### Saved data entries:
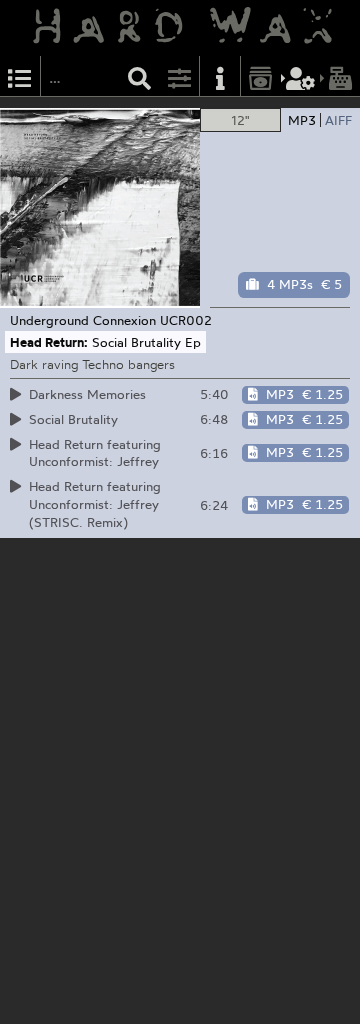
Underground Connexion (83, 320)
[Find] (140, 76)
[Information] (220, 76)
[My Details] (301, 76)
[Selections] (20, 76)
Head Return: (49, 342)
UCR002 (186, 320)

### What is required:
Please set down each line of the data above exactly as written, without the pictures.

### Result:
Underground Connexion (83, 320)
[Find] (140, 76)
[Information] (220, 76)
[My Details] (301, 76)
[Selections] (20, 76)
Head Return: (49, 342)
UCR002 (186, 320)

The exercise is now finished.